#### [INSTRUCTIONS TO FOLLOW]
Your task is to restate the listing word for word without the pictures.

#### [GIVEN RECORDS]
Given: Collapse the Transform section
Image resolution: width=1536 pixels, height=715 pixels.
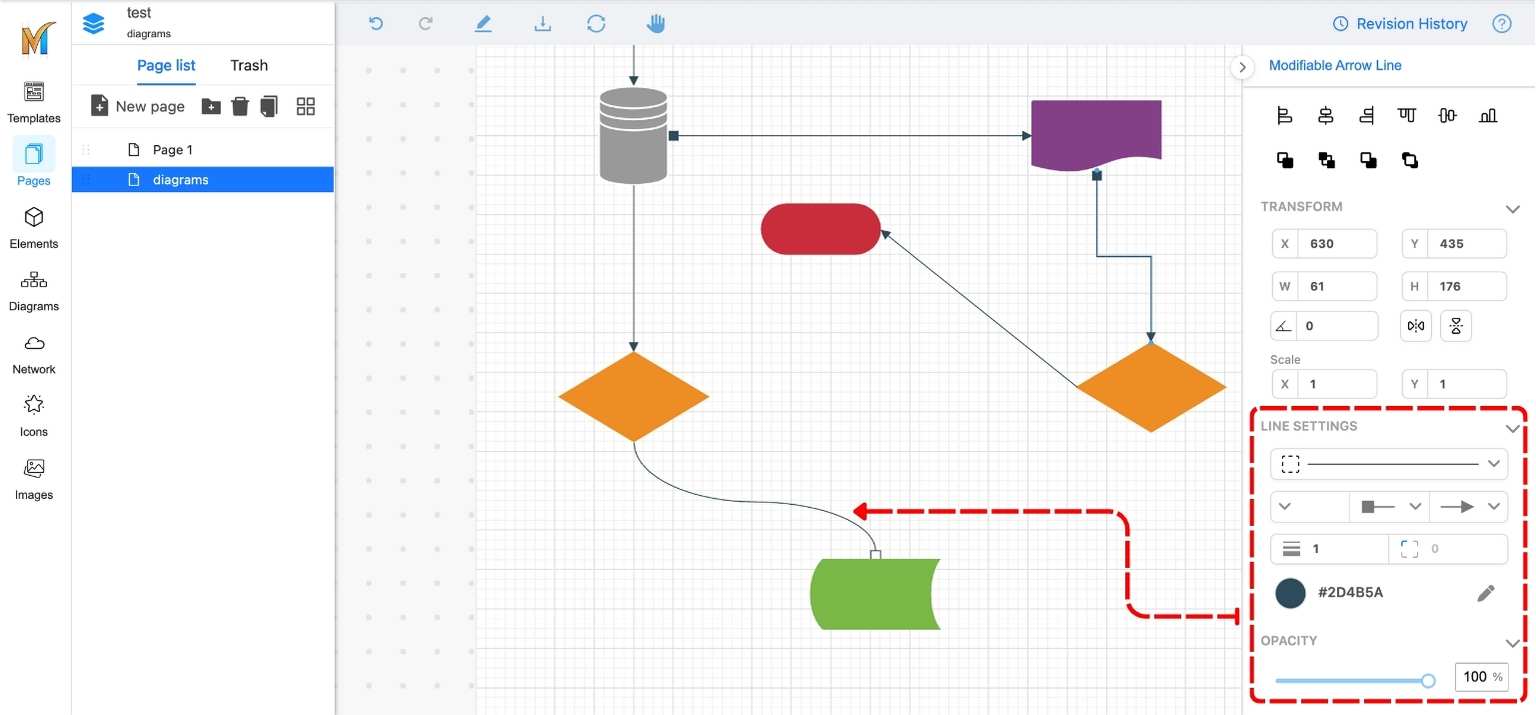Looking at the screenshot, I should (1512, 208).
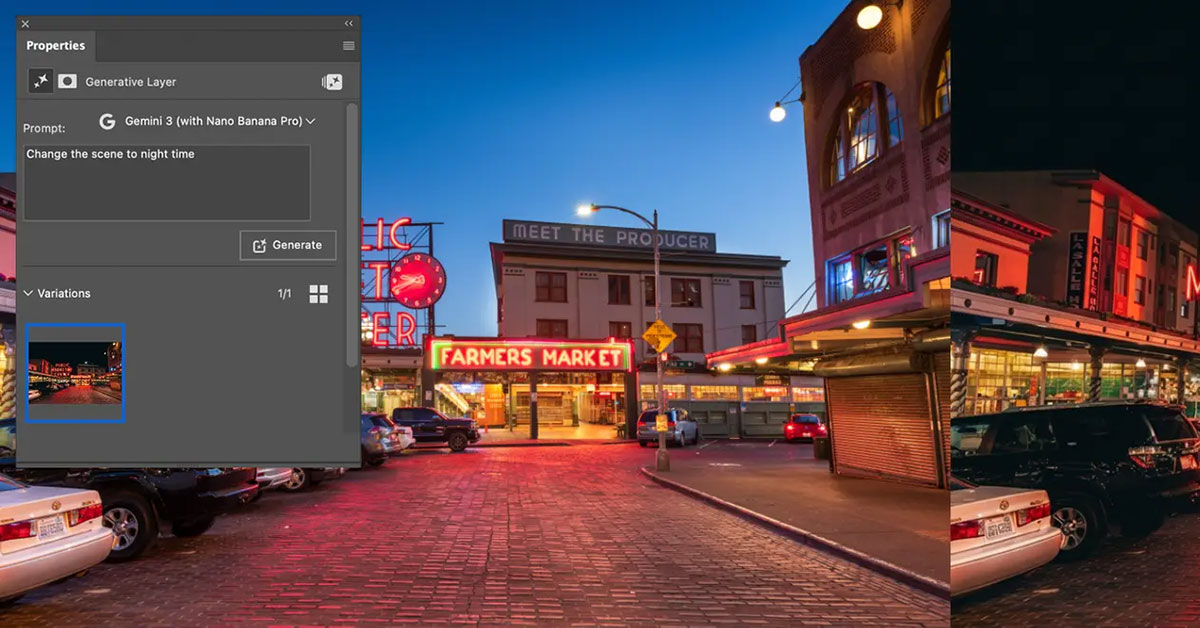Screen dimensions: 1200x628
Task: Click the generative layer icon at panel right
Action: tap(332, 82)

#### [YOUR SOLUTION]
Given: Collapse the Transform section
Image resolution: width=1536 pixels, height=715 pixels.
Looking at the screenshot, I should (1512, 208).
Screen dimensions: 1200x628
Task: Click the generative layer icon at panel right
Action: tap(332, 82)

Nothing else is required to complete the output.